SUBLIME BEAUTY: Korean Ceramics from a Private Collection

SUBLIME BEAUTY: Korean Ceramics from a Private Collection

View full screen - View 1 of Lot 524. A mother-of-pearl-inlaid lacquered 'floral' stationery box and cover, Joseon dynasty, 16th century.

A mother-of-pearl-inlaid lacquered 'floral' stationery box and cover, Joseon dynasty, 16th century

Lot Closed

September 22, 02:24 PM GMT

Estimate

80,000 - 120,000 USD

Lot Details

Description

A mother-of-pearl-inlaid lacquered 'floral' stationery box and cover

Joseon dynasty, 16th century


Japanese wood box (4)


Height 5¼ in., 13.4 cm; Width 18 in., 46 cm; Depth 12¼ in., 31 cm

Christie's New York, 22nd April 1992, lot 66.

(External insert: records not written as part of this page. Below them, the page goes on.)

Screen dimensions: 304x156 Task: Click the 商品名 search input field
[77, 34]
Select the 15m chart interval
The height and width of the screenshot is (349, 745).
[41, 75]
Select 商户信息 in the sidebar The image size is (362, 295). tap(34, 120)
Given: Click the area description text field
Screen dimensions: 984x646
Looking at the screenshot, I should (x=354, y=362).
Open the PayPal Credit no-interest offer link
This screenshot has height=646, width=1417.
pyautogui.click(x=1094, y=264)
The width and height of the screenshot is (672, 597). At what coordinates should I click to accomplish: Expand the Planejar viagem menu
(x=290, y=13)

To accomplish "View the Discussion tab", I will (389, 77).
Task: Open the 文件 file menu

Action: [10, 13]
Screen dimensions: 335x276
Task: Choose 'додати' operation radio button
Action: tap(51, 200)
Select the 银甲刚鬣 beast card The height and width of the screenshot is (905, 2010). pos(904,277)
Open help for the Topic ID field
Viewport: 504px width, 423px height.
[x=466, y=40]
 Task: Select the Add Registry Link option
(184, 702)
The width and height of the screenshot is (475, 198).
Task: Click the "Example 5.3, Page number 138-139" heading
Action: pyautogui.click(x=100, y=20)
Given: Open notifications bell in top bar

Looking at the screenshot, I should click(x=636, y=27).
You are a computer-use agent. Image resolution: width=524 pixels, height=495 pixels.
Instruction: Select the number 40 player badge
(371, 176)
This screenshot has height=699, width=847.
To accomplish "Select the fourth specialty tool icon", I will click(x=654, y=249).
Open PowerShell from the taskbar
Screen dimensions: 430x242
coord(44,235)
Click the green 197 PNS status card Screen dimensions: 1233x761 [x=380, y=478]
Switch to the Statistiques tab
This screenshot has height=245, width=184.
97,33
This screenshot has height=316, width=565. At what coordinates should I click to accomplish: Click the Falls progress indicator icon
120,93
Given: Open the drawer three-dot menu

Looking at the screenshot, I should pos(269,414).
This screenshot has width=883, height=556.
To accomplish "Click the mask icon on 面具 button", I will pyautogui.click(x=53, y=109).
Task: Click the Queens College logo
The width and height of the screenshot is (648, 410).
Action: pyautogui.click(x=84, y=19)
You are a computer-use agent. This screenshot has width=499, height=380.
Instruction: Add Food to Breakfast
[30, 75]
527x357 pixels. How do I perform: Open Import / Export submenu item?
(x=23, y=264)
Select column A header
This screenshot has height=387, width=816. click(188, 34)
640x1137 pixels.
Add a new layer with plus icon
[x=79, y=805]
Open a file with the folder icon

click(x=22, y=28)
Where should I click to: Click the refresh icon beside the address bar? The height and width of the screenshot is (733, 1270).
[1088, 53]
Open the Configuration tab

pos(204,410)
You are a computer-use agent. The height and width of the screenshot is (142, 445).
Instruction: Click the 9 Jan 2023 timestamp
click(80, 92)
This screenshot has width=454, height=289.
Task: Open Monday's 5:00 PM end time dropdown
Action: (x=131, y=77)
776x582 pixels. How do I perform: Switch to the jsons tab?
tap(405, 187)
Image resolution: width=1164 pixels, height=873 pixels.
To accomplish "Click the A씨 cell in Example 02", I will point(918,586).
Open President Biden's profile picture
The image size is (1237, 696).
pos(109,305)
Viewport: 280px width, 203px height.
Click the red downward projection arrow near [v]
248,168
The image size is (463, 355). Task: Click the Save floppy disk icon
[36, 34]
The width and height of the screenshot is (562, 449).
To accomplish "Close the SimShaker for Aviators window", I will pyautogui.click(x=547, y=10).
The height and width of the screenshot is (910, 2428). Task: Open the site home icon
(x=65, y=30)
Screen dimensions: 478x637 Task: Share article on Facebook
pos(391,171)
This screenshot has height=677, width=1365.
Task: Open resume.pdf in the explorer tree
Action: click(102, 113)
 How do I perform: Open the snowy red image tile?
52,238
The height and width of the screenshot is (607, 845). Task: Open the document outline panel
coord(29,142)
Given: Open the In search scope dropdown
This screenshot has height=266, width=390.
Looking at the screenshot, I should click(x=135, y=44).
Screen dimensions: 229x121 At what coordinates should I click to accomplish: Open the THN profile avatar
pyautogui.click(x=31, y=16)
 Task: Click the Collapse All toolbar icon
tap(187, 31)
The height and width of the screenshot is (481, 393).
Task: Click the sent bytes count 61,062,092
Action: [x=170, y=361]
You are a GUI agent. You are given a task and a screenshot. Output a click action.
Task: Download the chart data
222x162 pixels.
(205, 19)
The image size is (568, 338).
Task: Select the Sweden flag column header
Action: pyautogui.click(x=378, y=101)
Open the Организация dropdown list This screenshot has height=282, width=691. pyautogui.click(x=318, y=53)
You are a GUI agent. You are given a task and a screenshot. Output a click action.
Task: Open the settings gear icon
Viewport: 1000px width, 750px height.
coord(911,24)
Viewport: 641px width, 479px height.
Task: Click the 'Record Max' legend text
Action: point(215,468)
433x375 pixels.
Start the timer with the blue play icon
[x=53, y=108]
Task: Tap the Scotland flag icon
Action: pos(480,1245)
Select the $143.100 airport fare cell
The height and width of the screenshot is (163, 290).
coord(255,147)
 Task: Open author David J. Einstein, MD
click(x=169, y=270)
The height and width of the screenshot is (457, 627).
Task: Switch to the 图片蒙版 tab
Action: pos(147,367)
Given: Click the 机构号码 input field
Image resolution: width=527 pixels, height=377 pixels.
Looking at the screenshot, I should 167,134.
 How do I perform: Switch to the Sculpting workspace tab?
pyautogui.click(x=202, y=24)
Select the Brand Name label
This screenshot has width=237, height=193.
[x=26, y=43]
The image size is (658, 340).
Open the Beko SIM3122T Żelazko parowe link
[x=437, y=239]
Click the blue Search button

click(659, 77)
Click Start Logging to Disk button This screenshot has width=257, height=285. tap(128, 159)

Finely inlaid with mother-of-pearl, the present box is a superb example of Joseon dynasty lacquerware. It displays the native Korean innovation of enhancing the texture of larger pieces of shell by inducing a pattern of cracks before inlay, as seen in the blossoms and leaves. James Watt suggests that this pattern of ‘accidental cracks’ is perhaps akin to the crazing on thick celadon wares (see James C.Y. Watt and Barbara Brennan Ford, East Asian Lacquer: The Florence and Herbert Irving Collection, New York, 1991, p. 317). Such cracks may have also served to enhance the shimmering iridescence of the mother-of-pearl.  

 

Watt also proposes a general scheme for the development of 15th and 16th century Joseon lacquerware, whereby later examples of lacquer from this period exhibit simpler floral motifs, more geometric vines, and only one type of flower (instead of a variety of species growing from the same scroll) (see ibid., pp 308-310). The larger stylized lotus blossoms and rhythmic scrolls on the present piece suggest a 16th century attribution. 

 

Additionally, this box is stylistically related to a writing box that can be securely dated to the 16th century, with a comparable treatment of flowers, buds, and leaves, in the collection of the Tokyo National Museum and designated Important Cultural Property (accession no. TH298). The box and its associated lacquer writing set originally belonged to the Ouchi family, a daimyo (feudal lord) family that ruled over the western part of Honshu in Japan from the 14th to 16th centuries (see ibid., p. 310).

 

For further comparable pieces to the present box, compare two formerly in the collection of Florence and Herbert Irving and now in the Metropolitan Museum of Art, New York: the first, a stationery box without an aproned base and with a slightly more naturalistic floral scroll attributed to the 15th-16th century (accession no. 2015.500.3.1a, b), illustrated in ibid., cat. no. 154; the second, a square box with very similar scroll design, albeit of peonies and without the ‘cracked’ inlay (accession no. 2015.500.3.2a, b). Additionally, see three boxes from the collection of Sakamoto Gorō, sold in our Hong Kong rooms, 27th May 2014, lots 901, 902, and 904.